Could these scraper sites pass any value through their outbound links and as a consequence, can the process of guest blogging on well scraped sites be levered to work positively for your SEO?

Blogs get scraped

Ever since the introduction of WordPress plugins such as Wp-O-Matic scrapers have become a fact of life. Blogs get scraped, particularly, the larger, more successful and regularly updated sites. Take this popular post on Search Engine Journal for example – there are 78 instances of the <title> and first line of the opening paragraph according to Google’s index. If you take a look at any blog in the Adage Power 150 or Technorati’s Most Popular you’ll be sure to find their posts duplicated hundreds if not thousands of times elsewhere.

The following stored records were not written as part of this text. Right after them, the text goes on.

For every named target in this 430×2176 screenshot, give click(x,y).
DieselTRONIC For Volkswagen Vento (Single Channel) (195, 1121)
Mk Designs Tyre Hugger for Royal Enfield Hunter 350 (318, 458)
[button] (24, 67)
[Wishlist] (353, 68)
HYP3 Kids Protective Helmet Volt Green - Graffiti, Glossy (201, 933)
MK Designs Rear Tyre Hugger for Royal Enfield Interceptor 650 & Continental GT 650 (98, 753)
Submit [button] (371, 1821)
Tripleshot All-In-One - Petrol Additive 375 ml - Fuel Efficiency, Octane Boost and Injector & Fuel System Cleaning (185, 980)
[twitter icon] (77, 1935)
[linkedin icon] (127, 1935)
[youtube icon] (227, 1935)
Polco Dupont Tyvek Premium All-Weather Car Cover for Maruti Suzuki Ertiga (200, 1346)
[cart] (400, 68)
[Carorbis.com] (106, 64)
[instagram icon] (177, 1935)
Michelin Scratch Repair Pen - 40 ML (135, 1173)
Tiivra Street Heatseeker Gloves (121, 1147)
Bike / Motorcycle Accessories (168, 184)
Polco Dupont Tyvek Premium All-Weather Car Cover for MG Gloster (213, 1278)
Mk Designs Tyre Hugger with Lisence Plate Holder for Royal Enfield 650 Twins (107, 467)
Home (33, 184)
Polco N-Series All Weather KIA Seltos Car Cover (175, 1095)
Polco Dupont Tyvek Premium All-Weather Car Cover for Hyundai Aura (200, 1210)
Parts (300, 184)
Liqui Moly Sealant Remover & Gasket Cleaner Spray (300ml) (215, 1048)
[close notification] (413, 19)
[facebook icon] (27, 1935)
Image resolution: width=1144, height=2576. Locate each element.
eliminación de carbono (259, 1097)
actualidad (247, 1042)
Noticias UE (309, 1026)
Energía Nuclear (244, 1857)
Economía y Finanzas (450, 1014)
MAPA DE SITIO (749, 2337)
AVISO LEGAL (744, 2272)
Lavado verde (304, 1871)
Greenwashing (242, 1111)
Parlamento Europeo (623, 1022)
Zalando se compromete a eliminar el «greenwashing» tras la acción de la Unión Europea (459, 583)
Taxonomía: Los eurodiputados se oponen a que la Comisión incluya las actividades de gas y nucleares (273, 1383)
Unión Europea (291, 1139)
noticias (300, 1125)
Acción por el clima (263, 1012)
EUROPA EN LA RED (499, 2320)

Scraping is with us and it’s here to stay, but can that fact be used to add short to medium term value to our SEO campaign? Back in April 2008, I wrote a Youmoz post about my good friend Dan Faircloth. Dan’s an engineer at the Rutherford Appleton Laboratory and specialising in particle accelerators, not SEO, he hadn’t attracted many links to his (rather new) domain at the time. After the post got published, the links back to his site increased quite significantly. They were all links from sites scraping the original Youmoz article. The best part was all of the scraped links were using  our targeted anchor text. Soon after, Dan was ranking in 1st place for his own name, which was exactly what we had intended.

Do links in duplicated content pages still pass value?

In my opinion, yes they do. There doesn’t even seem to be a limit to the number of times you can duplicate a page across unique domains to pass link value. You’d expect (or hope) that pages triggering the duplicate content filter at Google would have the value of their outbound links nullified, but I don’t see this happening in many cases. It’s not up to me to out specific examples of this, we’ve all seen it happening. If you haven’t, I’d suggest finding a high competition market and analyse the backlinks to a few domains. If you start seeing links from sites like articleblast.com, goarticles.com and articlesbase.com just do an exact match query in Google for some of the text you find and you’ll find your duplicate articles and inbound links.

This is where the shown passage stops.